Start of Information given

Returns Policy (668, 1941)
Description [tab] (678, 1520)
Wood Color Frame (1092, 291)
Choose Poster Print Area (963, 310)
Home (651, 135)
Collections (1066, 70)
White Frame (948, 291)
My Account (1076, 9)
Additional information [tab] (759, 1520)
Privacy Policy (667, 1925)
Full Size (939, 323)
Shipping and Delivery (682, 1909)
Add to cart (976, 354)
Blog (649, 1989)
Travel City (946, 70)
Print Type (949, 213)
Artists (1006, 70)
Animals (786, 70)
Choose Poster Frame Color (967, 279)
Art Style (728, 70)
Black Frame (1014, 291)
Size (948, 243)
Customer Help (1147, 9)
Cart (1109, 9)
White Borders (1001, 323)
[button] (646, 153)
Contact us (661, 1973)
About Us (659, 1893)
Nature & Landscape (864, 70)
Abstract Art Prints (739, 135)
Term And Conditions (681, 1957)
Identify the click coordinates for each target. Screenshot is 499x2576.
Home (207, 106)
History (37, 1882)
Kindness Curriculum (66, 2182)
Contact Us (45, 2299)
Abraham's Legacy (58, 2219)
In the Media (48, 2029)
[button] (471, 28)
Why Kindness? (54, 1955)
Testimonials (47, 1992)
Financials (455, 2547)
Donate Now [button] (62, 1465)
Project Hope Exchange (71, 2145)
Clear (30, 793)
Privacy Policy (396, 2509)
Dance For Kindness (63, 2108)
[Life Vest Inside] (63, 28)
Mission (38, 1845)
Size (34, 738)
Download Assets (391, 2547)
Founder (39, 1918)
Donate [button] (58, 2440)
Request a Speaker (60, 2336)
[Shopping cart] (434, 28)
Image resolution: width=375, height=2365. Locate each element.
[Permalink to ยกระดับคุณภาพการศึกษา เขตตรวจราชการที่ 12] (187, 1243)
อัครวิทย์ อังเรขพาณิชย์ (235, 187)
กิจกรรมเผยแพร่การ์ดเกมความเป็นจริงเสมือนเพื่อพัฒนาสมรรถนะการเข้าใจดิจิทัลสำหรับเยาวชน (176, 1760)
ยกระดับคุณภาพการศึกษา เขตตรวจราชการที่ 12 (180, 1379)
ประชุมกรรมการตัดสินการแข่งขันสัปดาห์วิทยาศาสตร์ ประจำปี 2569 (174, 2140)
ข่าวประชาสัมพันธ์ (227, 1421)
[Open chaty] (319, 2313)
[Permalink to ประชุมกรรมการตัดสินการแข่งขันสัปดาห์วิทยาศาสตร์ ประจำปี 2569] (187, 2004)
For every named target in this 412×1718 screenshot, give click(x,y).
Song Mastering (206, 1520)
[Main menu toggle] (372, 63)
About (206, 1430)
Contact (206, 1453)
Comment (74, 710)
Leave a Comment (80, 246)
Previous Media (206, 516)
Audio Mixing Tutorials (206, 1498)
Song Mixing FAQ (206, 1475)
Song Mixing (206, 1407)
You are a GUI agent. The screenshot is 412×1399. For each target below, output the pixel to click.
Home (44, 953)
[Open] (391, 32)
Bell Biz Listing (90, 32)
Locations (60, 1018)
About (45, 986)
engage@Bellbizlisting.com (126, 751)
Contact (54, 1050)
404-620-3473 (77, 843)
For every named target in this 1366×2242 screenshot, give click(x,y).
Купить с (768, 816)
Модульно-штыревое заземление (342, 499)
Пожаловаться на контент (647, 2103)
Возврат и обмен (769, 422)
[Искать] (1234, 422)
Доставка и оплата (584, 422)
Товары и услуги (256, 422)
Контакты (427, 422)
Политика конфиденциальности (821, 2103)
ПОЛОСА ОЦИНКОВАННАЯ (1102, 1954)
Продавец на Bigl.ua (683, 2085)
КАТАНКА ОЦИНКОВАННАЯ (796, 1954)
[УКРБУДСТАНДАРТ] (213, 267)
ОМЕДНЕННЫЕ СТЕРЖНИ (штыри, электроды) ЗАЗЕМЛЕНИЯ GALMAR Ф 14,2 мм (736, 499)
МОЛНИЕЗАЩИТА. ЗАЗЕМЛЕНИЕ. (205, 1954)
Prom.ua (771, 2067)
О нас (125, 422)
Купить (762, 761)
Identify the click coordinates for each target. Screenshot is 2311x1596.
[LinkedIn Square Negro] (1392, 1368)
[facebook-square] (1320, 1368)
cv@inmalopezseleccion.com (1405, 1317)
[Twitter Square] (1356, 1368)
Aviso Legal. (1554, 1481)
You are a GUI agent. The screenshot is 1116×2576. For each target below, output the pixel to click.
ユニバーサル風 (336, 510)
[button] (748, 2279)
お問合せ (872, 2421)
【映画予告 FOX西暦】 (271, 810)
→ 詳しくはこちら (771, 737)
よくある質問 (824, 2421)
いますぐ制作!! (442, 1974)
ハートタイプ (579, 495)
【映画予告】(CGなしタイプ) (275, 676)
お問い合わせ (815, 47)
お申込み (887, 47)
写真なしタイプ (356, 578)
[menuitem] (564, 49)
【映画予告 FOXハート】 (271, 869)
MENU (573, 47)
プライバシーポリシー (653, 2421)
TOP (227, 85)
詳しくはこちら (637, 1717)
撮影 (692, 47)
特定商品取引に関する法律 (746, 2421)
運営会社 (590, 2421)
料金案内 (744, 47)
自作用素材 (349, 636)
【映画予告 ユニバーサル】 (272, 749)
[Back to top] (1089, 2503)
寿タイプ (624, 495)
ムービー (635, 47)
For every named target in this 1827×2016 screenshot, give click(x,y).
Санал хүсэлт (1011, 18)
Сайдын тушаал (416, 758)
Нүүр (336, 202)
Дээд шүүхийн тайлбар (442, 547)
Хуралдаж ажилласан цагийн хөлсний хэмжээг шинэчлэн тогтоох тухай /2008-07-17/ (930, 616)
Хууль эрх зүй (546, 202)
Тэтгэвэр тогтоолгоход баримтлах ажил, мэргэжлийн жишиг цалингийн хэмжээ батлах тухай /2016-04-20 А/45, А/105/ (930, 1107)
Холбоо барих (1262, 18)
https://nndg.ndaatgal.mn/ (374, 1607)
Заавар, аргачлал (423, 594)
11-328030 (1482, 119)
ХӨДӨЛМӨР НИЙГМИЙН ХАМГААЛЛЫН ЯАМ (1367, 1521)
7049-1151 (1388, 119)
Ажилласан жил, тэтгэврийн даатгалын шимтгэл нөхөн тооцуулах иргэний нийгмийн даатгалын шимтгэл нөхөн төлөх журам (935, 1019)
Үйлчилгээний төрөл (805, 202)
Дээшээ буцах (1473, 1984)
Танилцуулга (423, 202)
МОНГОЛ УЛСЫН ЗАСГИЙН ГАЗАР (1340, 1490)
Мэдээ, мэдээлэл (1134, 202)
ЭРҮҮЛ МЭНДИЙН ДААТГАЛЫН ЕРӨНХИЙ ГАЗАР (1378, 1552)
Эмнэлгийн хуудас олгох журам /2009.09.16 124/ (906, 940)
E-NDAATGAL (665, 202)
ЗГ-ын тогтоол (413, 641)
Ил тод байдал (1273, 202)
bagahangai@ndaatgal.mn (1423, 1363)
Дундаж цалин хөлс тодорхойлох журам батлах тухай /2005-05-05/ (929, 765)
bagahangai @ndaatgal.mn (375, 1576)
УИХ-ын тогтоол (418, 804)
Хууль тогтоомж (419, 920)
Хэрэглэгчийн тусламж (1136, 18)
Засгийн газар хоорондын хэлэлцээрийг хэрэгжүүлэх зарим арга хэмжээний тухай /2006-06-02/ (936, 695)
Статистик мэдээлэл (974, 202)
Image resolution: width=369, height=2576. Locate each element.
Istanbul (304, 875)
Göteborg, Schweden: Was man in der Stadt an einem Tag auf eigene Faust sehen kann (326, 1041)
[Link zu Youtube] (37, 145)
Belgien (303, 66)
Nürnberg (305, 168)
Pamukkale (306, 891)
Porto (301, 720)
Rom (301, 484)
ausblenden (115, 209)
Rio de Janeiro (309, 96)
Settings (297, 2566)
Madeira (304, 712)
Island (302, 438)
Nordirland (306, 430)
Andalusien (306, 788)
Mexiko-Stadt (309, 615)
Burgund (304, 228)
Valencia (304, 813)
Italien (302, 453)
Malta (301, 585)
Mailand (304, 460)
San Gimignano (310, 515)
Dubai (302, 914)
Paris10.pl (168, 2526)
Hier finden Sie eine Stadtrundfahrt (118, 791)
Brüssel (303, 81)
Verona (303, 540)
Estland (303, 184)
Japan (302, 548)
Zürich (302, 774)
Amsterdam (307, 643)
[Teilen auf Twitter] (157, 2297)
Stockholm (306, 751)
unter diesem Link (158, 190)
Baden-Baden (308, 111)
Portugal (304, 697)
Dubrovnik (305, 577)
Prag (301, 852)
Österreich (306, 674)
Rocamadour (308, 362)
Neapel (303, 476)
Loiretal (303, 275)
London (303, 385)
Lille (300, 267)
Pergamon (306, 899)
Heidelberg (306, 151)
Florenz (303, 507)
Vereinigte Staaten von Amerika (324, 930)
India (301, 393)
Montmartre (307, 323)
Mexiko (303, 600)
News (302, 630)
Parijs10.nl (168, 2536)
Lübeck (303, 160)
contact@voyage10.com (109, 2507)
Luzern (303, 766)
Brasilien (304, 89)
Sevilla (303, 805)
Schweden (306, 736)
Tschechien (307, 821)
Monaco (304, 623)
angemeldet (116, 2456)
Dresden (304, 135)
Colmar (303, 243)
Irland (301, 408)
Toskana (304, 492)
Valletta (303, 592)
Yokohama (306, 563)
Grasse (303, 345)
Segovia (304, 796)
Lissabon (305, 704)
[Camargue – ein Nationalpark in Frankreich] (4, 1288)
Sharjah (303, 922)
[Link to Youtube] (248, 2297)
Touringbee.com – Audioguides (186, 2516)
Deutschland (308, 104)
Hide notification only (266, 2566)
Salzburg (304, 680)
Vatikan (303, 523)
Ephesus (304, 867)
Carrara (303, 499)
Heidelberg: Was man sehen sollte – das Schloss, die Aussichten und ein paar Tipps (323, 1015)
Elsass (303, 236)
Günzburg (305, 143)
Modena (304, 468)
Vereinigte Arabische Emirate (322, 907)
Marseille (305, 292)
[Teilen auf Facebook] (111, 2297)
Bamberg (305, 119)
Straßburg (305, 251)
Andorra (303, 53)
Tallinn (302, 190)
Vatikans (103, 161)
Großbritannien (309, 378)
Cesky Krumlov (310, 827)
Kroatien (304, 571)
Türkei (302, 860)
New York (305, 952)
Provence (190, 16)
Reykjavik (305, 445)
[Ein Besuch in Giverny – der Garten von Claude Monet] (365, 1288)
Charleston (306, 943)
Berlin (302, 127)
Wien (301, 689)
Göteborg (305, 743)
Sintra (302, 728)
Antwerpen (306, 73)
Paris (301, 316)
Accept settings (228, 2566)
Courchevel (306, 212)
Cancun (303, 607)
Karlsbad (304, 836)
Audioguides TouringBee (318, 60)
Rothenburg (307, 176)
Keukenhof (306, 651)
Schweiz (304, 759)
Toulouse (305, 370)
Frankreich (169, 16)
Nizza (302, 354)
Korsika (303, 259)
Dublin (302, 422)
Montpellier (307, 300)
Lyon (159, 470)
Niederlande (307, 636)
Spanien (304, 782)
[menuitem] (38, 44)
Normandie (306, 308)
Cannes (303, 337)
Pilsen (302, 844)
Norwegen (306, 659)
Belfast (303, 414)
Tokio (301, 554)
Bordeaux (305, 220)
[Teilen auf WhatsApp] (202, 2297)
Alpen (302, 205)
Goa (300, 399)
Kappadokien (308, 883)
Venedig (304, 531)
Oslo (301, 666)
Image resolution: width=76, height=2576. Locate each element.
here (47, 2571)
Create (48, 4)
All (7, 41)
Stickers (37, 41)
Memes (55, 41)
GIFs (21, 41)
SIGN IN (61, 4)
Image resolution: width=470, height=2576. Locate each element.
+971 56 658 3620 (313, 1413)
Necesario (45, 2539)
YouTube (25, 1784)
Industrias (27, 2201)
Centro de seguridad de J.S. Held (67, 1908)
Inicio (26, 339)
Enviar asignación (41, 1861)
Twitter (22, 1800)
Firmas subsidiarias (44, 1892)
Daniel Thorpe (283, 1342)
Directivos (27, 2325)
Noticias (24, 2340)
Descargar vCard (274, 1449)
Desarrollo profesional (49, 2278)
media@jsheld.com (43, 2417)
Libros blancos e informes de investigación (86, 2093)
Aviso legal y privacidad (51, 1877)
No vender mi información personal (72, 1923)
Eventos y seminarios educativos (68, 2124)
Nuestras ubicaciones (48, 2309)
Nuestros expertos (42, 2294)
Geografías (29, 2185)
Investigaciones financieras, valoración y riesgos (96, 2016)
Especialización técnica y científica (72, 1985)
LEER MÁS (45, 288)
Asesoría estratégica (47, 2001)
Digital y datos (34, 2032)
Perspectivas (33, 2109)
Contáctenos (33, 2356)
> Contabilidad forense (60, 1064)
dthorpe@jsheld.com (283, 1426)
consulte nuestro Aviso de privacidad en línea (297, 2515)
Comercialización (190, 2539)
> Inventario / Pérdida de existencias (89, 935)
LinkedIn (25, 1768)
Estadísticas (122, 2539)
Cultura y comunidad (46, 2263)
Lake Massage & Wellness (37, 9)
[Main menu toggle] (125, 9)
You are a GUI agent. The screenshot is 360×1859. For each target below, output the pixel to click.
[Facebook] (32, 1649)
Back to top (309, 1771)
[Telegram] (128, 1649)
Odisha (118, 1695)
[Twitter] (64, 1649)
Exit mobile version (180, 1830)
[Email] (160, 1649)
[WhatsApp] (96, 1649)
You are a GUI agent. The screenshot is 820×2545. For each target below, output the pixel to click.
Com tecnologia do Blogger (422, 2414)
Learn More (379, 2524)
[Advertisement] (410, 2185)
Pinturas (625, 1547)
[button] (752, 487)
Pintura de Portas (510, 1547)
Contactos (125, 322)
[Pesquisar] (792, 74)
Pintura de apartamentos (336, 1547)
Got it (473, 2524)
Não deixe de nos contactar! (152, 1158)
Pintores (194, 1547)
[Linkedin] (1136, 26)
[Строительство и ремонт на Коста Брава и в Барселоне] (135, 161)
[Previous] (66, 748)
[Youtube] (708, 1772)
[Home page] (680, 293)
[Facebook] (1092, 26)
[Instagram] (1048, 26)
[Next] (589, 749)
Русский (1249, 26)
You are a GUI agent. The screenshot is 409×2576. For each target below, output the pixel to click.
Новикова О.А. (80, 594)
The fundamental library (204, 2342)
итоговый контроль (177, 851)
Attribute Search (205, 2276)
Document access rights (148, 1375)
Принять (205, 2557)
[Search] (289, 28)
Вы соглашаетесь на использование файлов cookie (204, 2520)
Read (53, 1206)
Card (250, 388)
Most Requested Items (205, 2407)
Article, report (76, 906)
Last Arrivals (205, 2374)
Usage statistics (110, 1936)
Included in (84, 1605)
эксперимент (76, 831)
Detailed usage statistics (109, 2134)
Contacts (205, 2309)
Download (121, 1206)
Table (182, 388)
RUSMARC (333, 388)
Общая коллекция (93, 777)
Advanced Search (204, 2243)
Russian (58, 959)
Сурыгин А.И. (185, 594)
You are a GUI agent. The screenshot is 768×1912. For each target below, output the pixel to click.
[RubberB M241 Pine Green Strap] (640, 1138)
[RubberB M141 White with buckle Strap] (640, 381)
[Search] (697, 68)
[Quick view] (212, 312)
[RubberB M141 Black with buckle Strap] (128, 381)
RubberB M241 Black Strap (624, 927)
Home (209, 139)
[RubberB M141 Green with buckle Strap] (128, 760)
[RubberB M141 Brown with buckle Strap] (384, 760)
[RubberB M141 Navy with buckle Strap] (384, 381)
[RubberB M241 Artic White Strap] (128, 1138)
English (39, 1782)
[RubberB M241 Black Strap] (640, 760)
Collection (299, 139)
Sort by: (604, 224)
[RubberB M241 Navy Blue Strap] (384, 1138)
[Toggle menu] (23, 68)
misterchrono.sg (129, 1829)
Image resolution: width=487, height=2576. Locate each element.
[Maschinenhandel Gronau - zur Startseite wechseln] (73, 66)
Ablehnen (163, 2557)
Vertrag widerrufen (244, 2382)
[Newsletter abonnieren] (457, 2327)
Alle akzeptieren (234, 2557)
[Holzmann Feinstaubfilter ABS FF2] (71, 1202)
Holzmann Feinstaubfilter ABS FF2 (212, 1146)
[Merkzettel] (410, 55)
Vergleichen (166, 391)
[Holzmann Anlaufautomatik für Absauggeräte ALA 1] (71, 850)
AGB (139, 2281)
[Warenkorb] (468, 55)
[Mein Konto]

End of Information given

Work required: Please give a word-for-word repetition of the lines from the one containing "[Toggle menu] (23, 68)" through the last line of the data above, including both, and nothing besides.

Response to the task:
[Toggle menu] (23, 68)
misterchrono.sg (129, 1829)
Image resolution: width=487, height=2576. Locate each element.
[Maschinenhandel Gronau - zur Startseite wechseln] (73, 66)
Ablehnen (163, 2557)
Vertrag widerrufen (244, 2382)
[Newsletter abonnieren] (457, 2327)
Alle akzeptieren (234, 2557)
[Holzmann Feinstaubfilter ABS FF2] (71, 1202)
Holzmann Feinstaubfilter ABS FF2 (212, 1146)
[Merkzettel] (410, 55)
Vergleichen (166, 391)
[Holzmann Anlaufautomatik für Absauggeräte ALA 1] (71, 850)
AGB (139, 2281)
[Warenkorb] (468, 55)
[Mein Konto]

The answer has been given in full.